Imagine trying to find shelves in IKEA's labyrinthine warehouse. Humans would look at a map and sketch a route, but current Visual Language Models (LVLMs) only describe with words: "turn left, turn right..." – resulting in going around in circles! The paper sharply points out: text cannot precisely express spatial relationships. For example, an object's trajectory might be vaguely described as "from A to B then to C" in text, while actual needs demand pixel-level coordinate changes.
Even more frustrating, existing methods rely on external perception tools (like object detectors), which is akin to giving someone glasses with limited vision. When the tool misidentifies something, the model has no error correction capability, leading to errors accumulating. "This is like teaching AI calculus with an abacus," the authors metaphorically state in the introduction.
Paper: Reinforcing Spatial Reasoning in Vision-Language Models with Interwoven Thinking and Visual Drawing
Address: https://arxiv.org/pdf/2506.09965
Method: "Think While Drawing" Like Humans
The core of ViLaSR is to allow the model to directly draw for reasoning, just like humans working out problems on scratch paper. This is achieved through two main operations:
Bounding Box Localization: Using bounding boxes to pinpoint object locations (e.g., "sofa is in the bottom left")

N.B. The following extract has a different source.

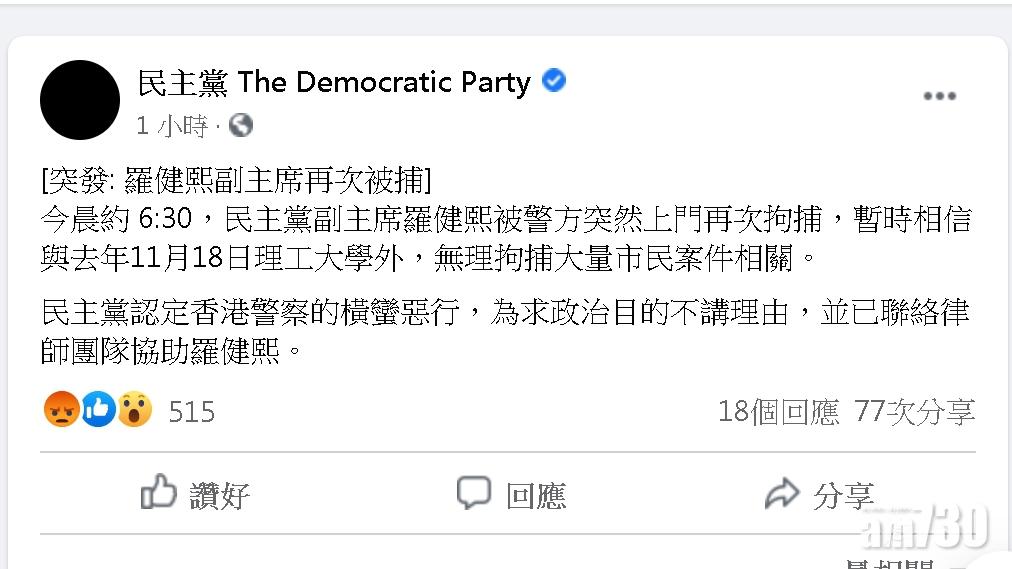
Task: Click the thumbs-up icon beside 讚好
Action: coord(159,493)
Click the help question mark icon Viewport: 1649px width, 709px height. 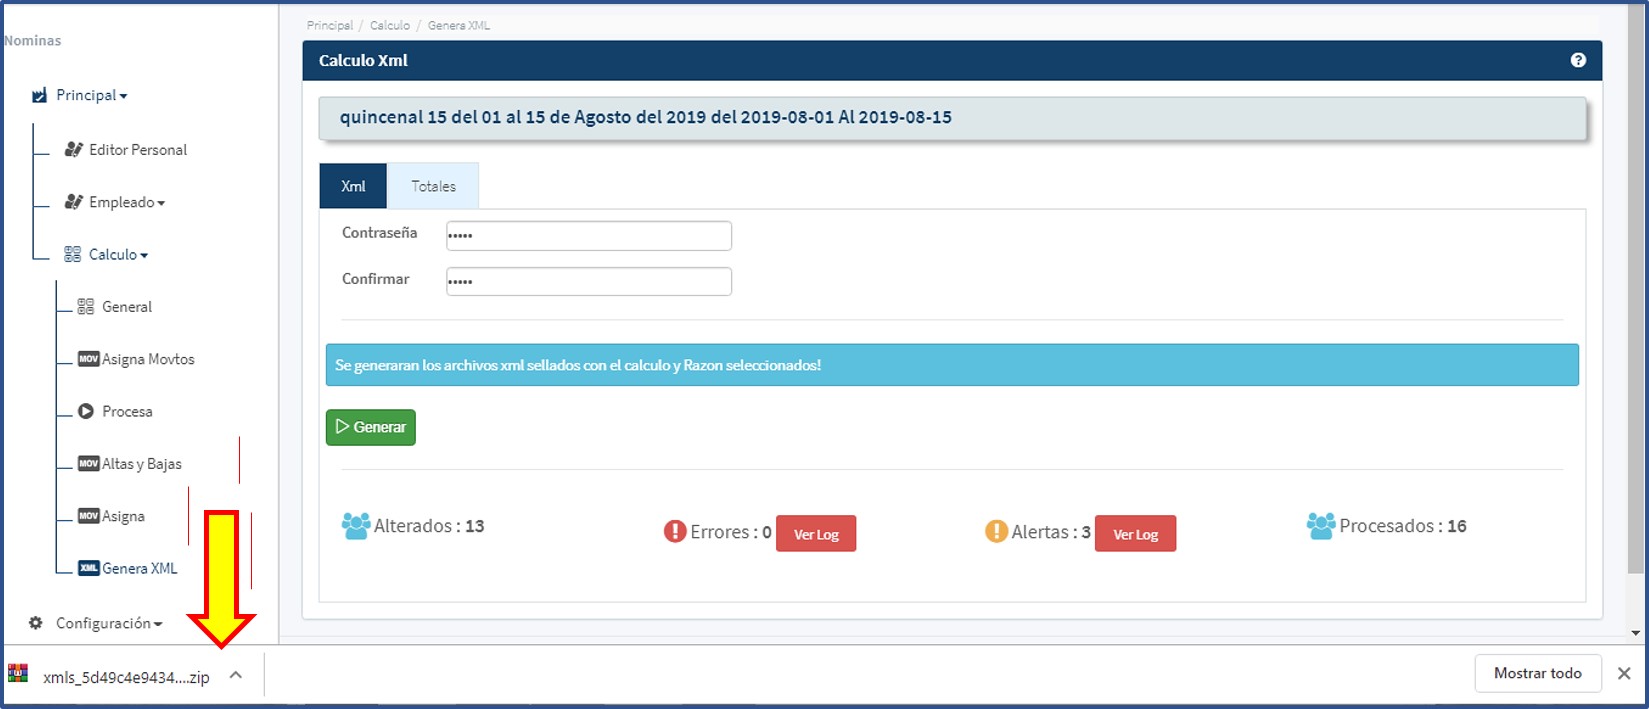(x=1578, y=60)
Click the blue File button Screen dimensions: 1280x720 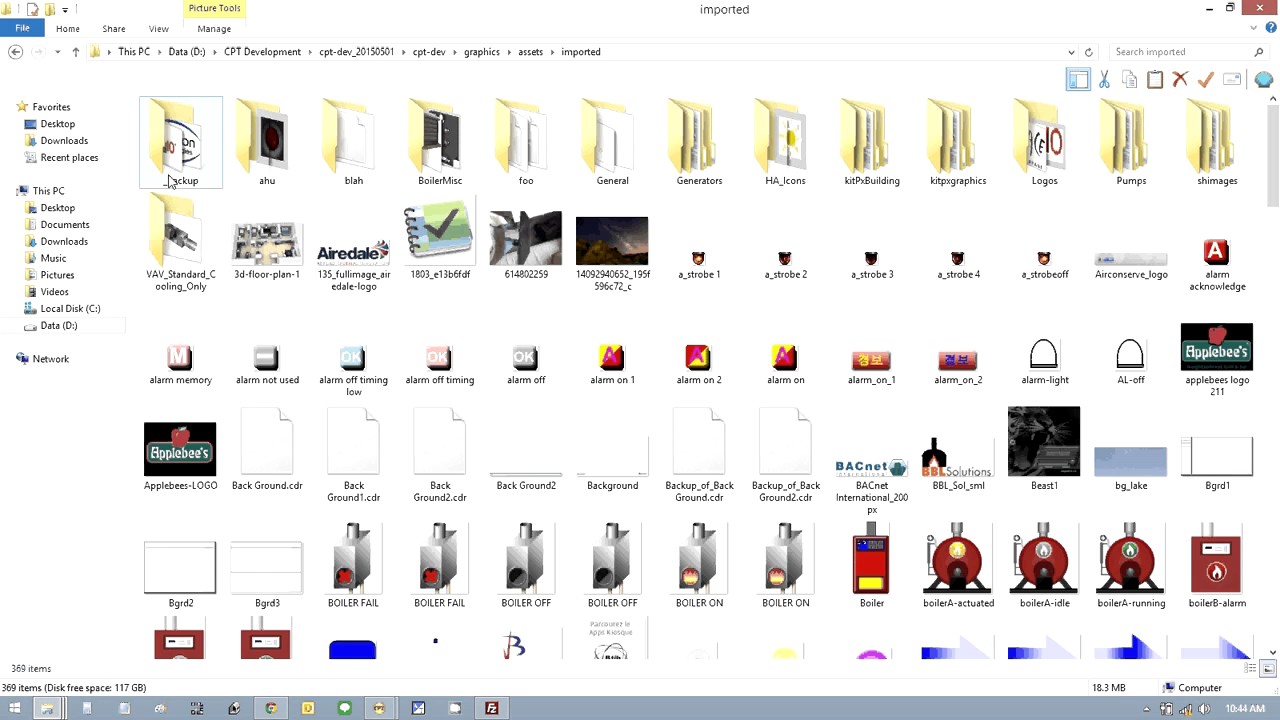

Line Analysis: Using auxiliary lines to measure distances and angles (e.g., "air conditioner is 1.5 meters from the window")
Three-Stage Training is like teaching a child to draw:
1. Cold Start: Basic drawing instruction using synthetic data (copying calligraphy practice sheets)
2. Reflection Training: Filtering for self-correcting answers (teacher grading homework)
3. Reinforcement Learning: Optimizing drawing strategy with reward mechanisms (bonus points for exams)
Key formula: Reward function design
Model Score = Answer Correctness + Drawing Standardization
(Drawing standardization score is only calculated when correctness meets the standard, preventing the model from "drawing beautifully but answering everything wrong")
Experimental Results
In five major spatial reasoning tests, ViLaSR outperformed all competitors:
Maze navigation accuracy 98.2% (49.4% higher than GPT-4o)
Video object tracking accuracy improved by 12.7%
Multi-view reasoning win rate exceeded open-source models by 30%
The most striking result is from the ablation study: reflection training increased the model's self-correction behavior by 96.5%! When the model learned to question its own drawing results, the error rate dropped dramatically. For example, when measuring room dimensions, a model without reflection training would draw arbitrary lines leading to a 20% error, while ViLaSR would repeatedly calibrate bounding box positions.
Case Studies: How the Model "Solves Cases by Drawing"
Case 1: Ultimate Maze Challenge
GPT-4o: Textual reasoning showed a contradiction like "should turn right after turning left"
ViLaSR:
1. Draws a red line to mark the starting point
2. Gradually extends a blue line according to instructions
3. Discovers a dead end, then backtracks and reroutes, eventually drawing a complete green path
Case 2: Finding a Phone in Video
Requirement: Calculate the phone's movement distance in surveillance video
Traditional Model: Incorrectly boxed the phone model (mistook a remote control for a phone)
ViLaSR:
1. Frame 5: Draws a box marking a suspected phone → discovers the size is incorrect
2. Frame 12: Re-locates the real phone
3. Uses earphone size as a scale to convert the distance
Industry Significance: Disruptive Breakthrough for Robotics and AR
This research solves a major pain point for AI deployment – the lack of spatial common sense. Previously, robots often failed to grasp items because they couldn't understand "the cup is 5 centimeters in front of the plate." ViLaSR's drawing-based reasoning grants machines the ability to internalize spatial thinking, and experimental results have already shown its potential in robotic arm operations.
Even more exciting, the team has open-sourced all resources:
Code: https://github.com/AntResearchNLP/ViLaSR
Model: https://huggingface.co/AntResearchNLP/ViLaSR Developers can quickly deploy it to scenarios like robot vacuum cleaners and AR navigation.
"When AI learns to draw, the singularity of machine cognition elevation is at hand."